Da hörte sie hinter sich Schritte auf der Straße knirschen, und sie drehte den Kopf.

»Hallo?«, sagte sie in die Luft hinein, ihre Stimme klang merkwürdig klein und trug gar nicht, ganz anders als sonst. Jetzt war sie irgendwie nur in ihrem Kopf, lag wie eine Blase auf ihren Lippen. Ein feste Burg. Aber wer da ankam, hatte sie wohl doch gehört oder sie vielleicht auch da liegen sehen, denn die Schritte wurden rascher, bald waren sie ganz nah.

Sie stützte sich mit der Rechten vom Boden ab, auf der festgetretenen, harten Straße, richtete sich ein wenig auf und drehte sich halb um. Frau Apotheker Birgerson war es, die da auf sie zugehastet kam.

»Aber liebes Kind«, sagte sie.

»Ich bin wohl gestürzt«, sagte Ruth Arctander.
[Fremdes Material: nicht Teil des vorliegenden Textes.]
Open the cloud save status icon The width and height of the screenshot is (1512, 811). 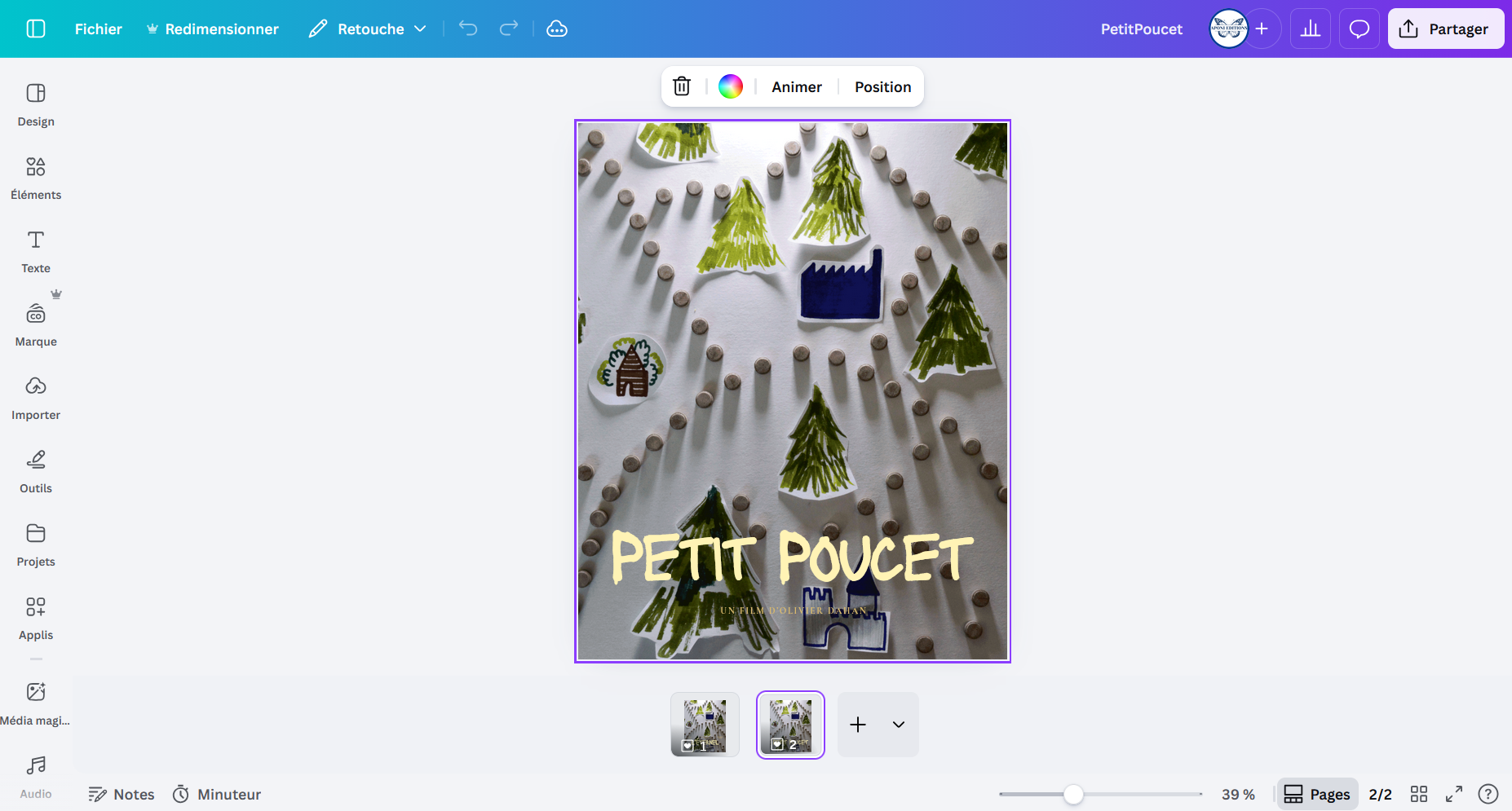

»Aber um alles in der Welt. In deinem Zustand.«

»Es ist glatt.«

Frau Birgerson half ihr auf in eine sitzende Stellung. Sie hockte sich neben sie, stützte ihr behutsam mit der Hand den unteren Rücken. Gleich fühlte sich alles schon viel vertrauter an.
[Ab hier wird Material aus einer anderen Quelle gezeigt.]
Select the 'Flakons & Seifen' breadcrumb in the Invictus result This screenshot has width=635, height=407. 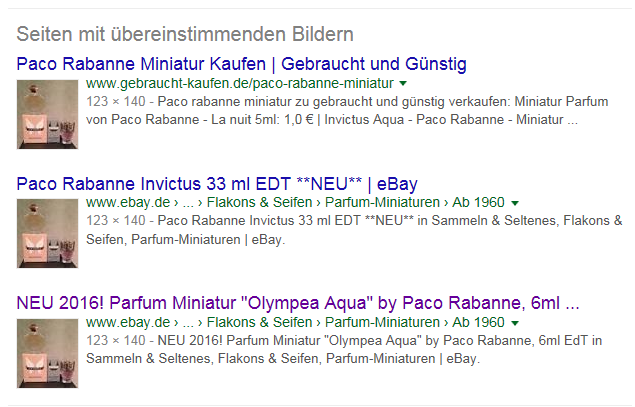pos(260,202)
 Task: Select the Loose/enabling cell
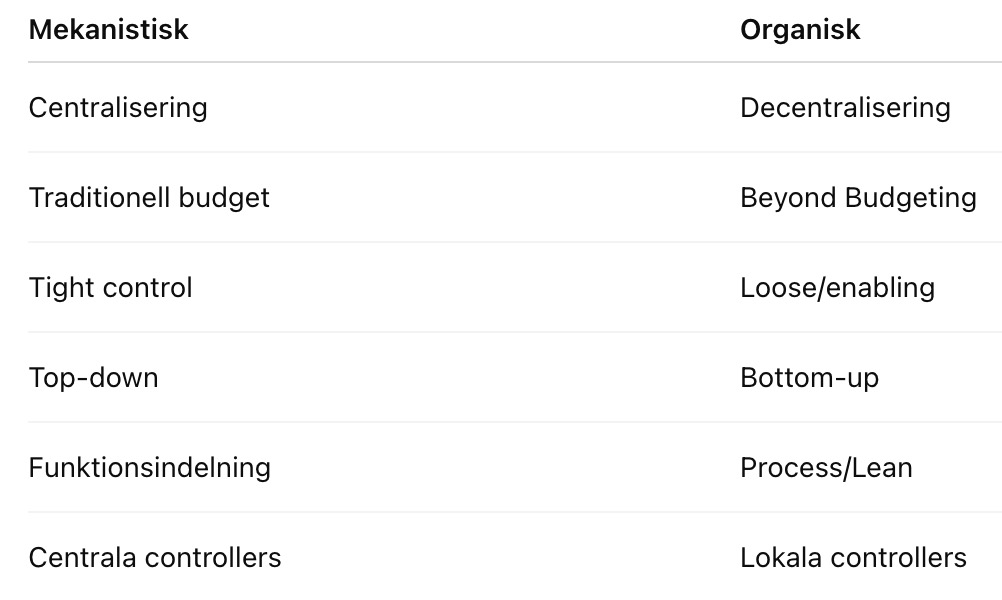click(837, 288)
»Da hast du aber Glück gehabt«, sagte Frau Birgerson mit ihrer heiseren, etwas kratzigen Stimme. »Dass ich hier entlangkomme. Sonst wärst du womöglich lange liegen geblieben. Es ist spät.«

»Dann haben wir denselben Weg.«

»Ich war bei Pedersen mit etwas Medizin. Und jetzt will ich noch ein Päckchen holen, vom Zug, dann geht es wieder nach Hause. Meinem Mann ist das Antitoxin ausgegangen.«

»Ist jemand krank?«

»Pedersens kleiner Jan hat Diphtherie, vielleicht wird er es nicht überstehen. Ja, und übrigens noch zwei weitere Kinder im Kirchspiel.«

»Der Arme.«

»Ja, der Arme. Das ist der furchtbare Würger der Kinder.«

»Da hoffe ich, die Arznei kann helfen.«

»Das tut sie sicher. Aber wir sollten jetzt nicht so viel reden. Erst müssen wir dich mal auf die Beine kriegen. Hast du Schmerzen?«

»Nein, nein, es geht schon. Nur ein bisschen.«

»Soso, ja. Noch ein bisschen. Erst das eine Bein. So. Da wären wir. Wann ist es so weit, Kindchen?«

»Nur noch zwei, drei Wochen.«

»Dann solltest du in deinem Zustand aber nicht mehr mitten in der Nacht alleine draußen herumlaufen.«

»Der Chor braucht mehr Altstimmen.«

»Sicher auch noch Tenöre, was, habe ich gehört. Aber ich habe mich noch nicht gemeldet«, sagte Frau Birgerson mit ihrer rauen Stimme.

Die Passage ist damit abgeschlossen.